TASK GOAL -> In the records below, find the line that holds "The image size". Restate it and every later line exactly, stopping at the end and skipping pictures.

DATA FOR THE TASK ->
_____

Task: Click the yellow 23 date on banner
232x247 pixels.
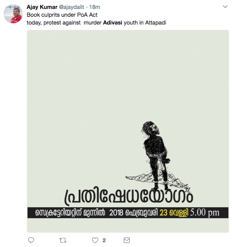Action: click(x=163, y=213)
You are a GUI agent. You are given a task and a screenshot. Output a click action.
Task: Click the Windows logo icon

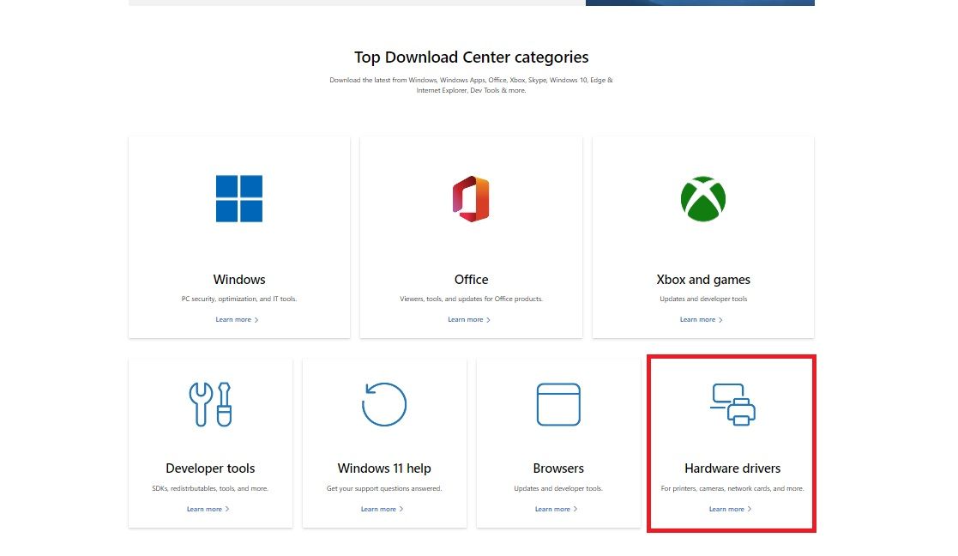pyautogui.click(x=238, y=199)
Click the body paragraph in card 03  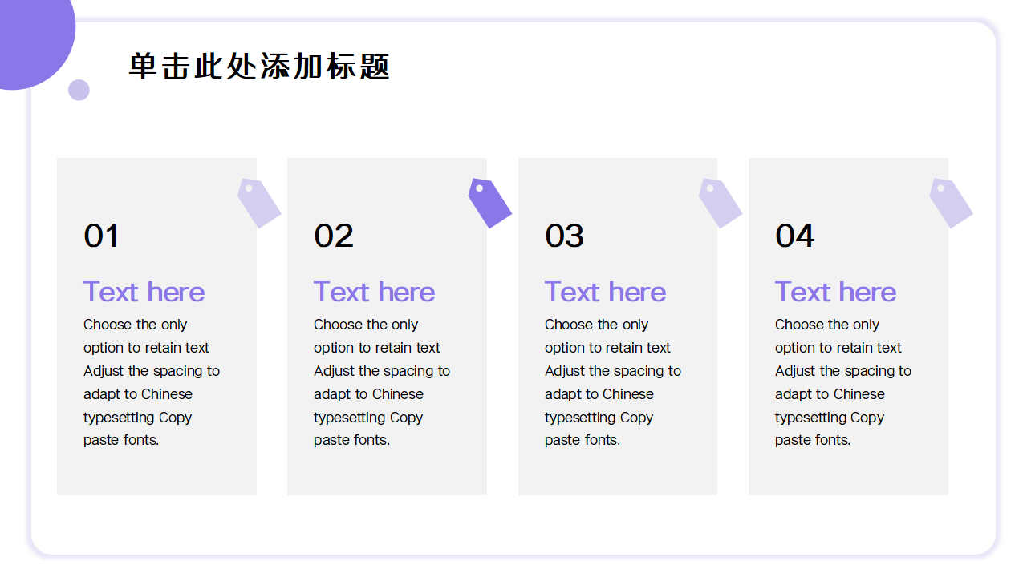(x=612, y=382)
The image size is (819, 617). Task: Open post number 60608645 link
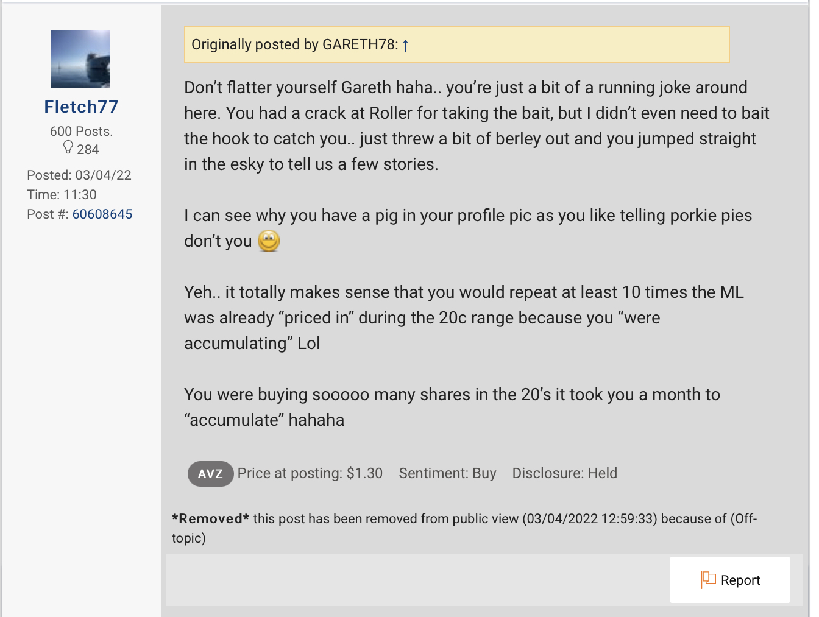tap(102, 214)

_____

SOLUTION TO THE EXERCISE ->
The image size is (819, 617). Task: Open post number 60608645 link
tap(102, 214)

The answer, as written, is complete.